### Job
Format the lines below as a JSON list of strings, one string per line, starting with the line containing "This screenshot has height=512, width=660." and going on through the line containing "status-row: Under Contract - No Show (755) is". Skip blank lines and leave out the pictures.

### Data for this exercise
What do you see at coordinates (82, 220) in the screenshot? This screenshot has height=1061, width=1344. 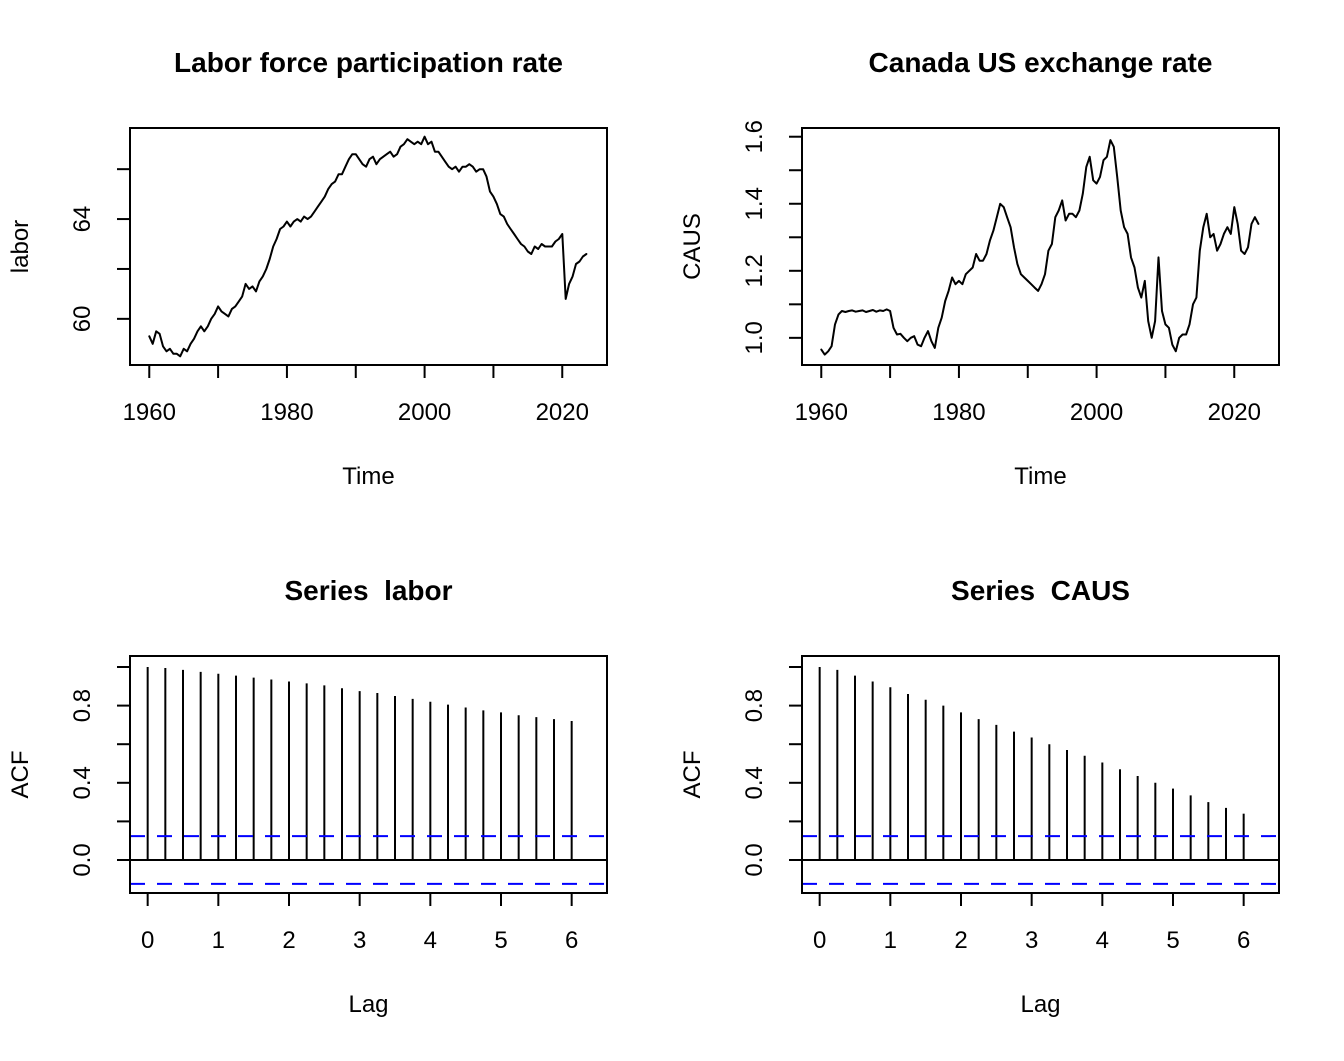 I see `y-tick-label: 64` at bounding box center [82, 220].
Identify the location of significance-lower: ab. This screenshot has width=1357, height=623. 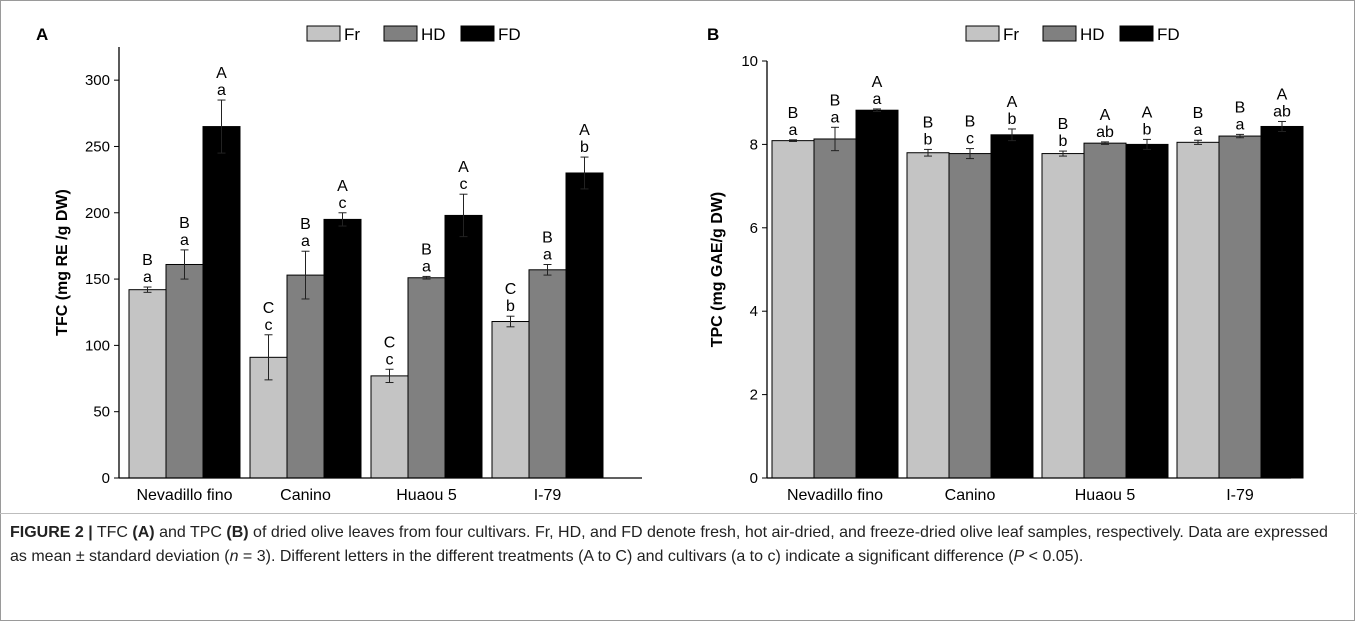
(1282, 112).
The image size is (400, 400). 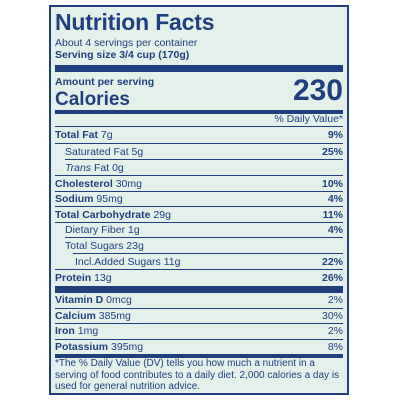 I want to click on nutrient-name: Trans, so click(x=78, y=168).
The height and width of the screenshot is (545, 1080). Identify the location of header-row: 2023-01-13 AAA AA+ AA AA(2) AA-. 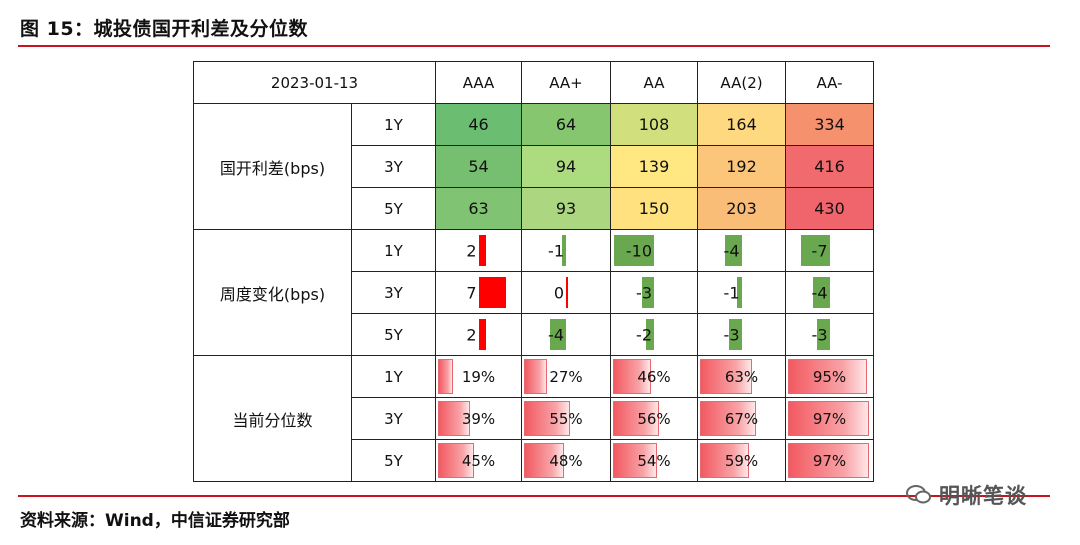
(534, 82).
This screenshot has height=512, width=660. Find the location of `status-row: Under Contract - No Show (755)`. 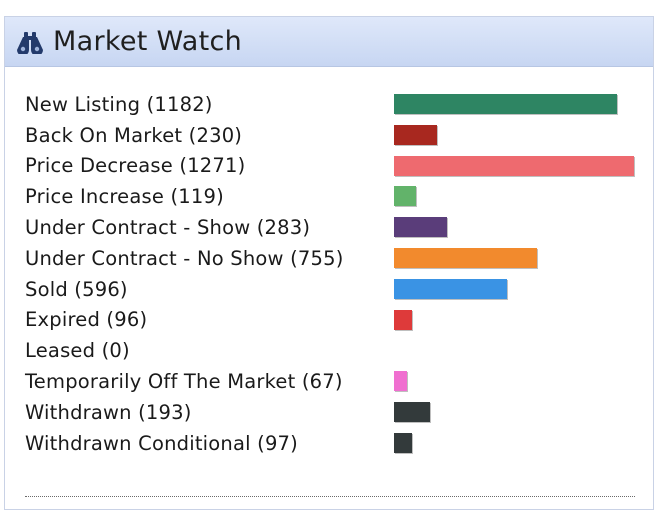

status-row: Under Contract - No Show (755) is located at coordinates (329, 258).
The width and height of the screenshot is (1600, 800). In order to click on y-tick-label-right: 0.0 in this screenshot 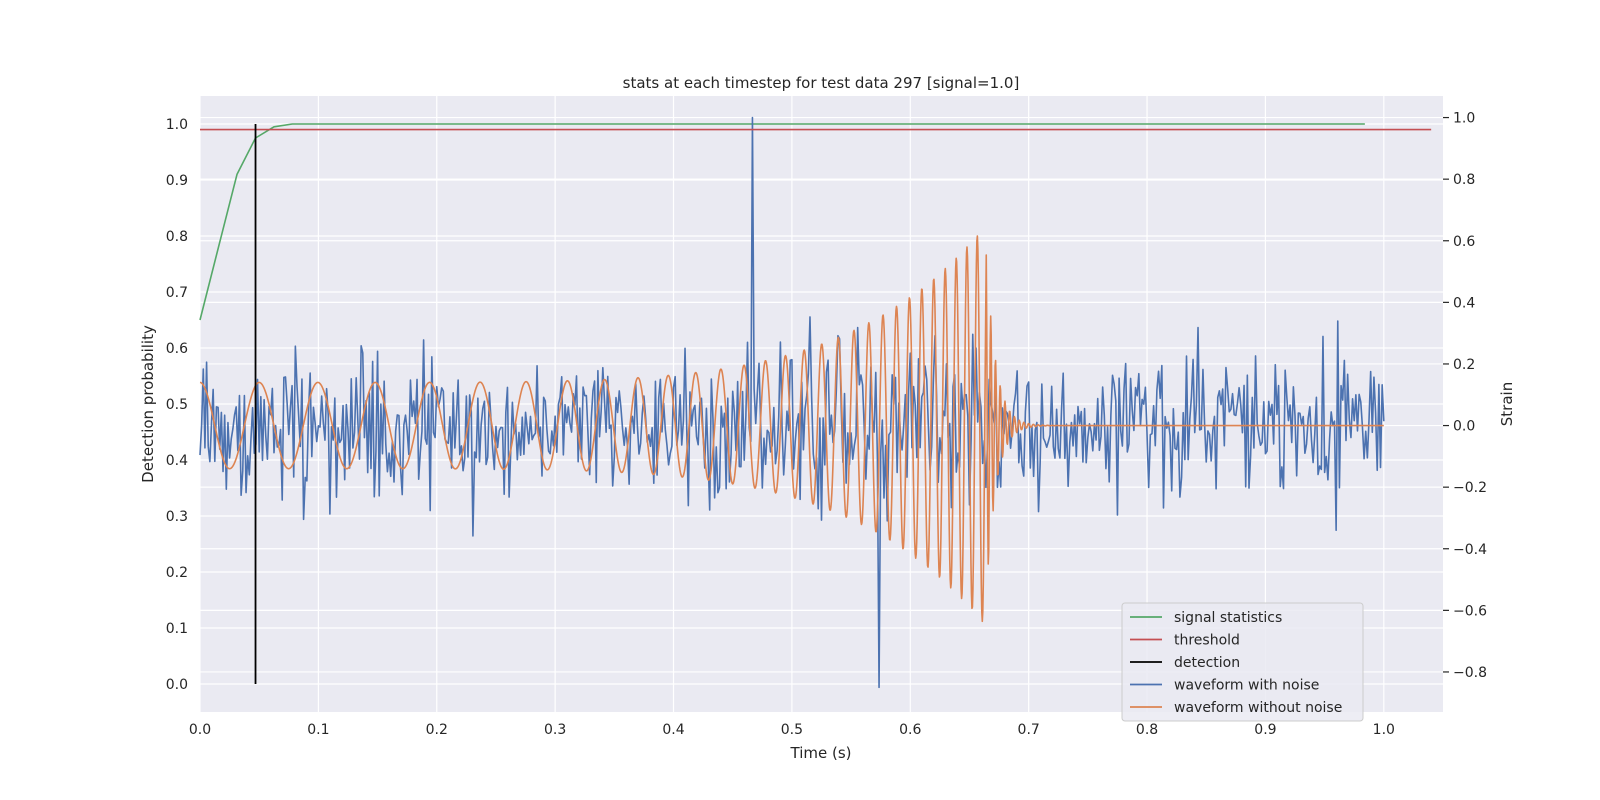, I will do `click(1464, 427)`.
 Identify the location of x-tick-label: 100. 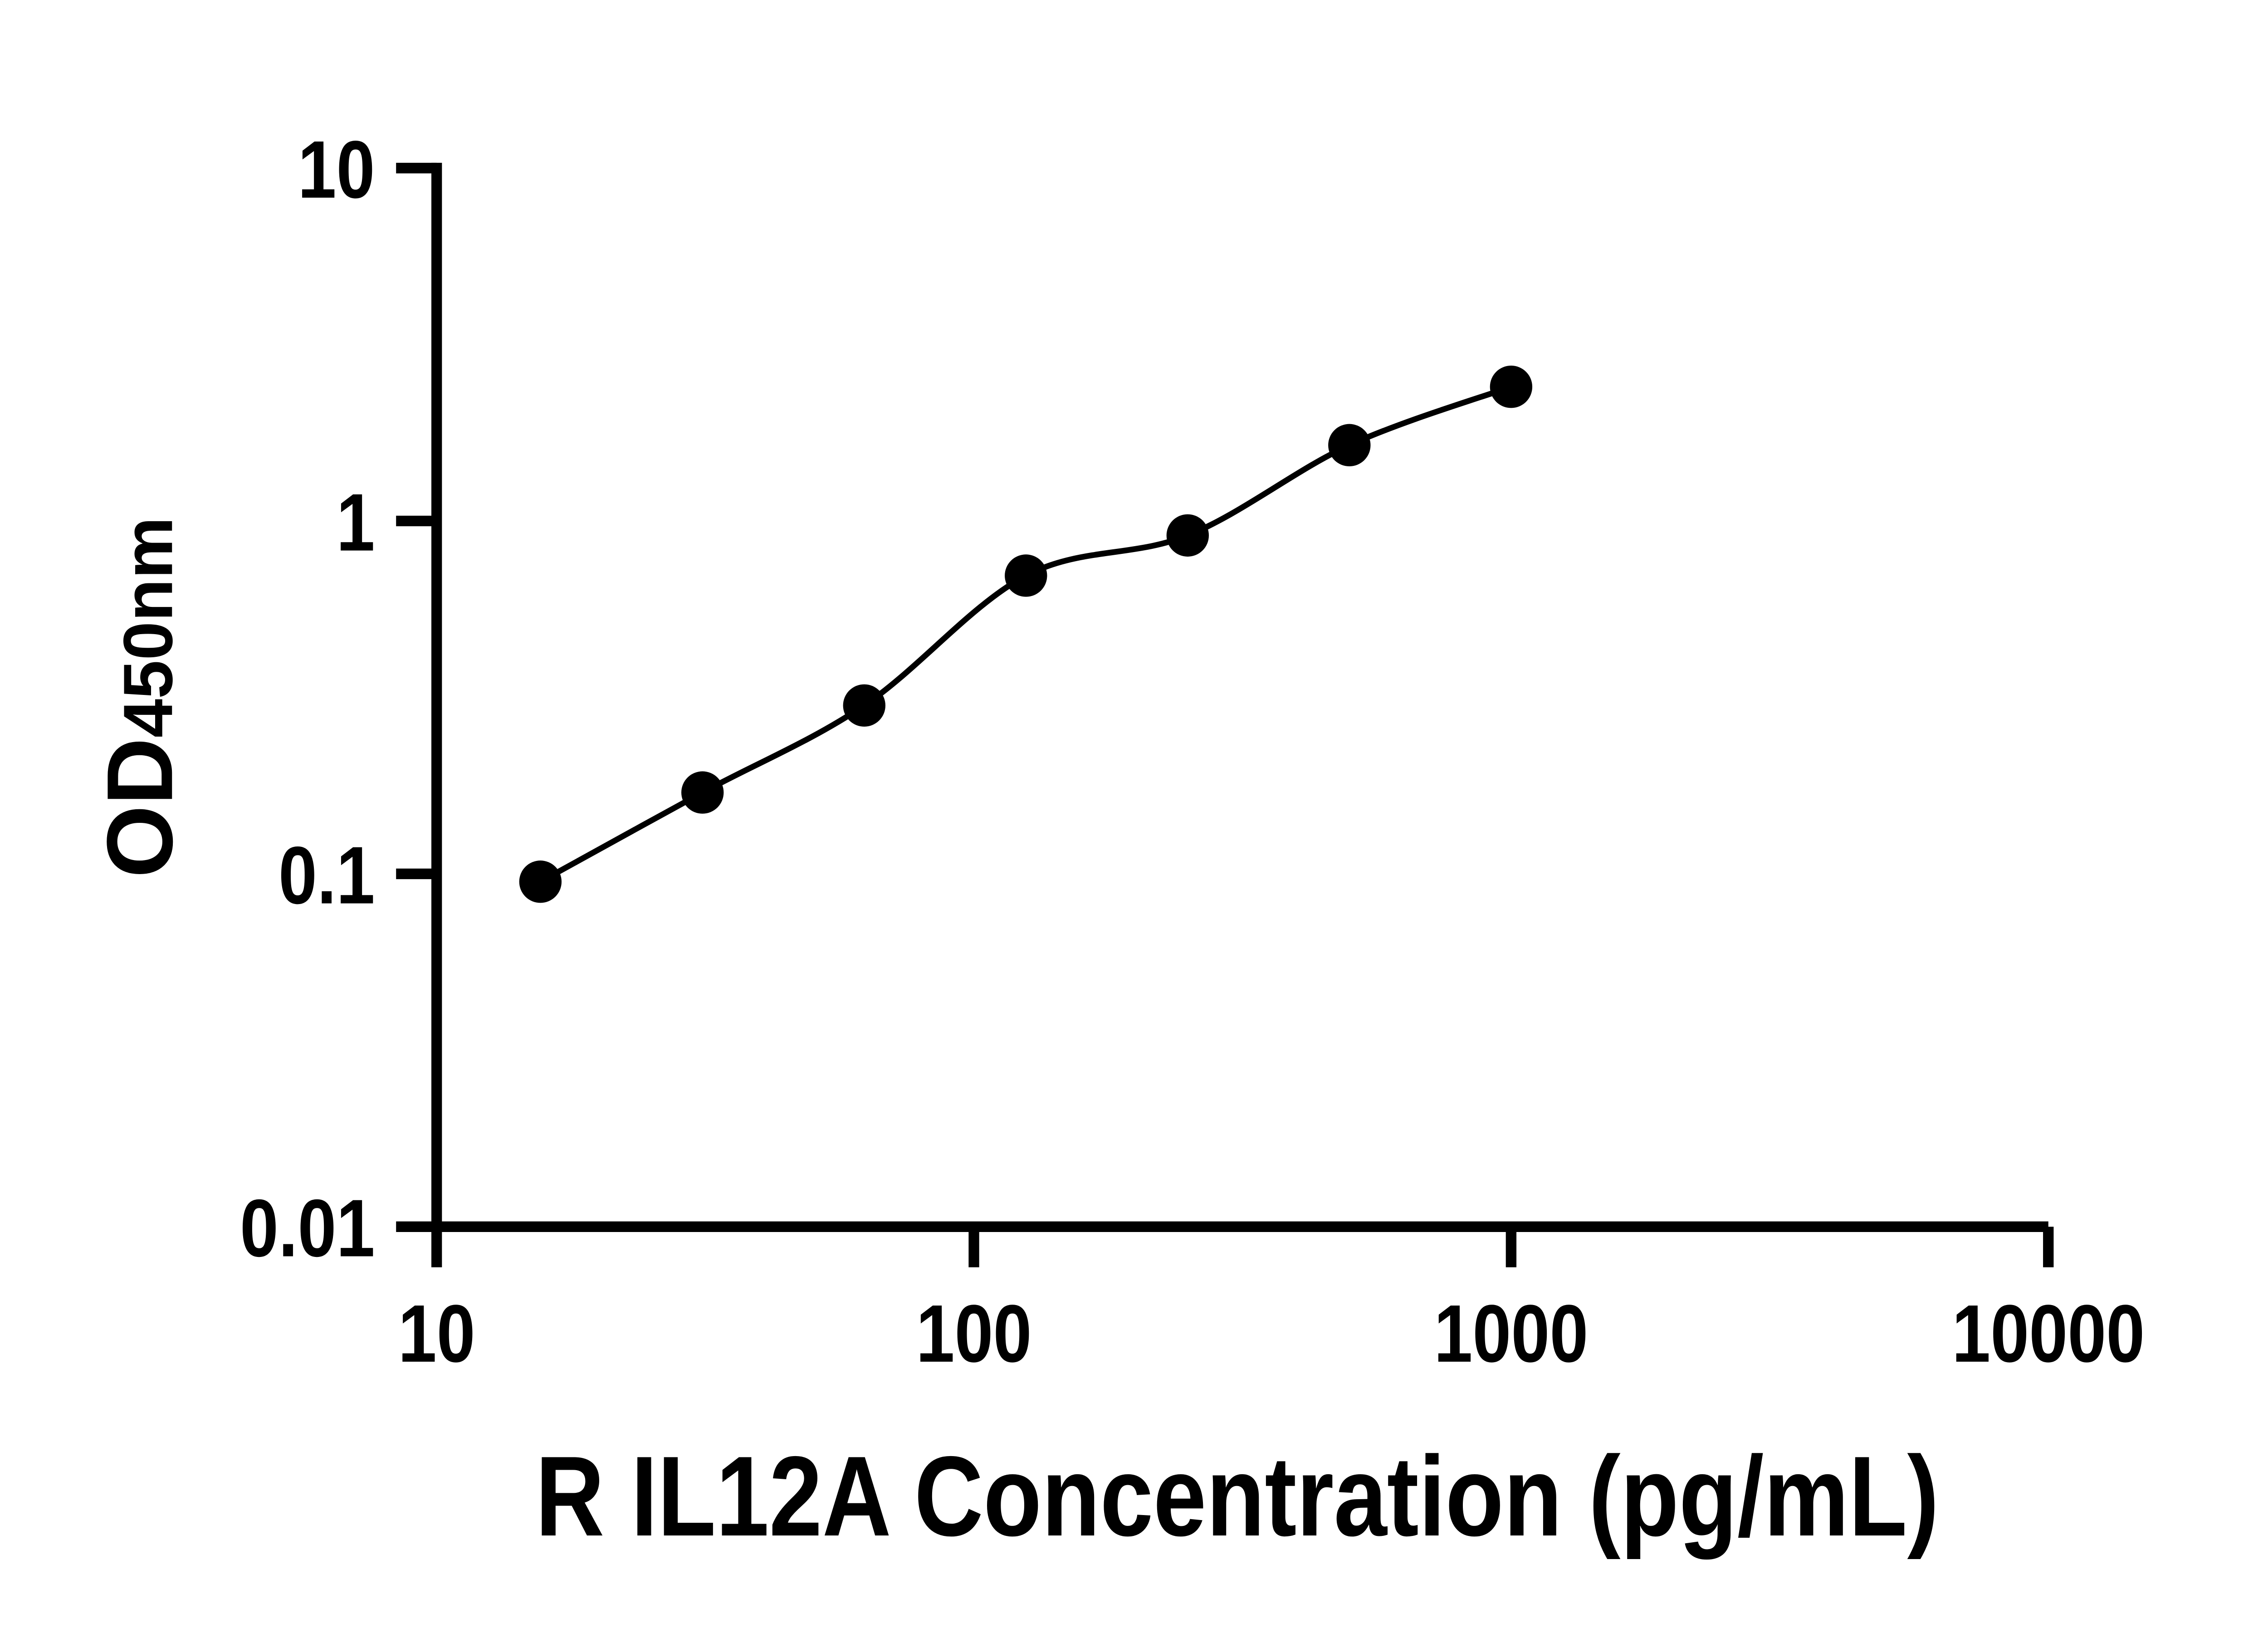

### Answer space
[
  "This screenshot has height=512, width=660. Find the location of `status-row: Under Contract - No Show (755)`. ",
  "status-row: Under Contract - No Show (755) is located at coordinates (329, 258)."
]